The answer is the set of lines that include "computer", copied from the data below.

EXCERPTED DATA:
....

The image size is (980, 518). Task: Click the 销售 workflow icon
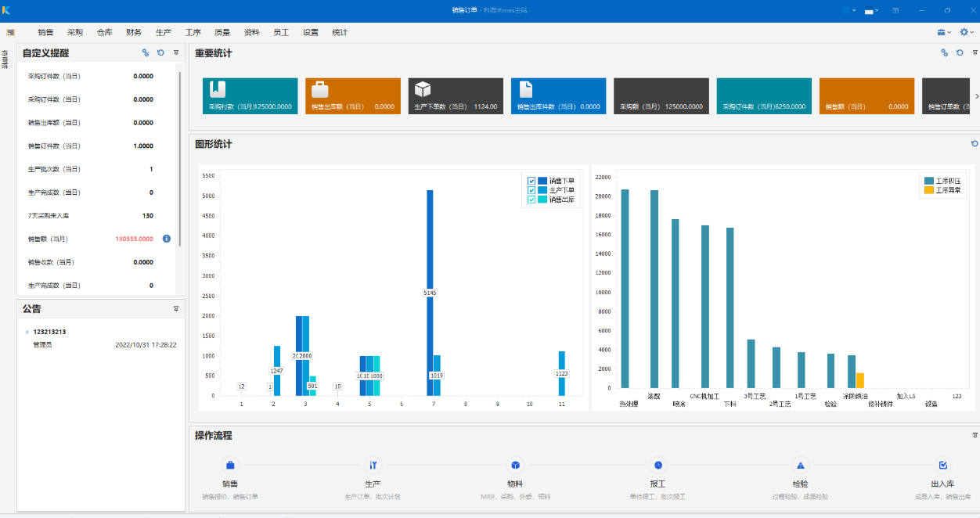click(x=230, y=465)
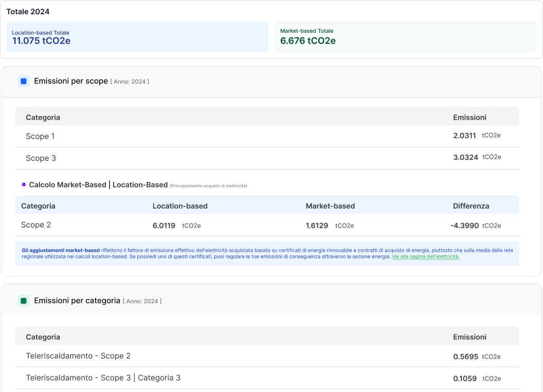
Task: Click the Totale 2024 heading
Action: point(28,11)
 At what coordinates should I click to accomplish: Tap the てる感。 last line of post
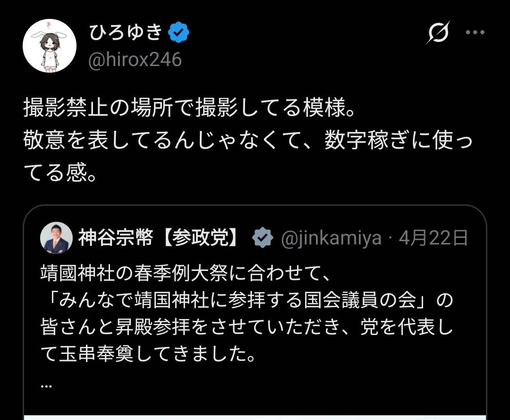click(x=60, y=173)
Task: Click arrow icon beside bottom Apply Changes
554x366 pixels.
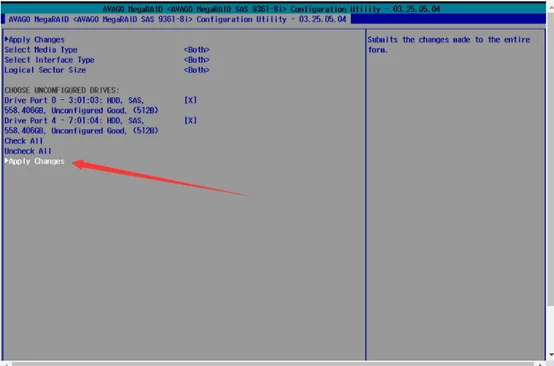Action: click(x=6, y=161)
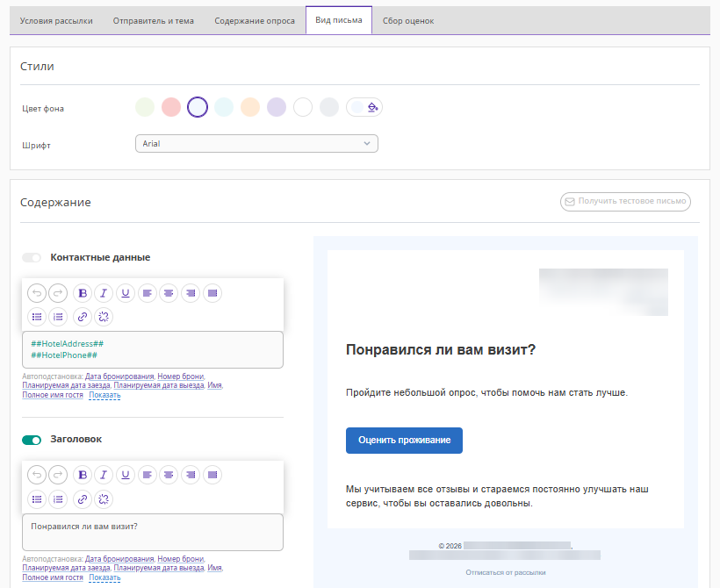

....

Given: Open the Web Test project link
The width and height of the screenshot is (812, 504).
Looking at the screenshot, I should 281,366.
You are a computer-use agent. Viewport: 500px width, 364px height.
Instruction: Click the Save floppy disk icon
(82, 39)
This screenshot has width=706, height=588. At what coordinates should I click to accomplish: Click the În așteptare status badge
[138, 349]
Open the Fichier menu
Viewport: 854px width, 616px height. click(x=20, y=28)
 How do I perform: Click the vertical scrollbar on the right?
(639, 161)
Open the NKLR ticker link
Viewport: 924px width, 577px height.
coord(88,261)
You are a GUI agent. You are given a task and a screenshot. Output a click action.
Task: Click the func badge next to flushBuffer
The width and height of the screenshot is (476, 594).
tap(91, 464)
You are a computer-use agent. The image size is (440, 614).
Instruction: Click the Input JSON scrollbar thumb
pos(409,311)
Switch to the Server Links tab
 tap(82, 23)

....

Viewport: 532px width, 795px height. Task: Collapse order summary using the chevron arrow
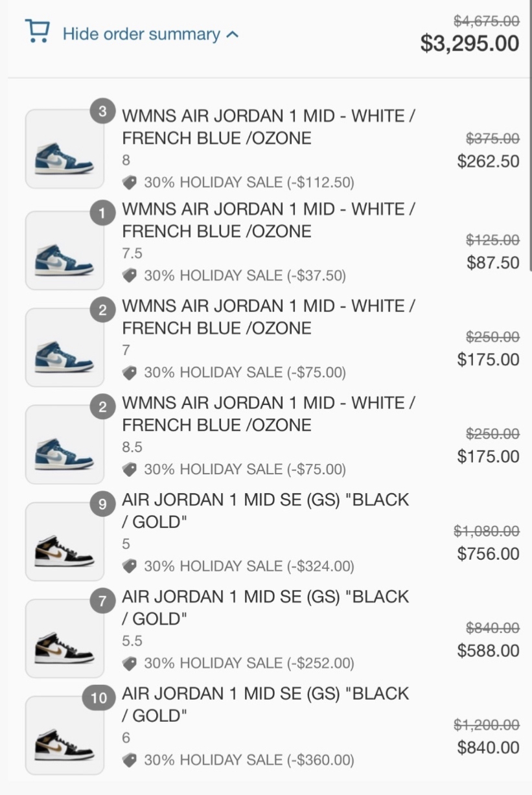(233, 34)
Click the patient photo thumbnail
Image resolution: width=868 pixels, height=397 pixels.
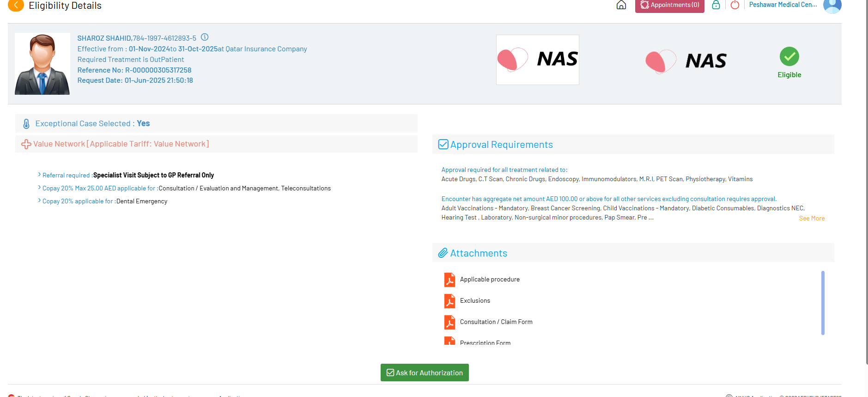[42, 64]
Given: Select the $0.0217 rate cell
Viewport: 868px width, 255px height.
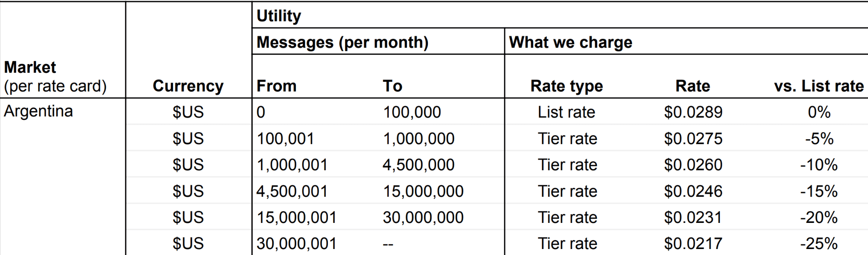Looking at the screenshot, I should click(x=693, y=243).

....

OUTPUT FOR THIS TASK:
You are a computer-use agent. Viewport: 500px width, 364px height.
You are a computer-use agent. The image size is (440, 614).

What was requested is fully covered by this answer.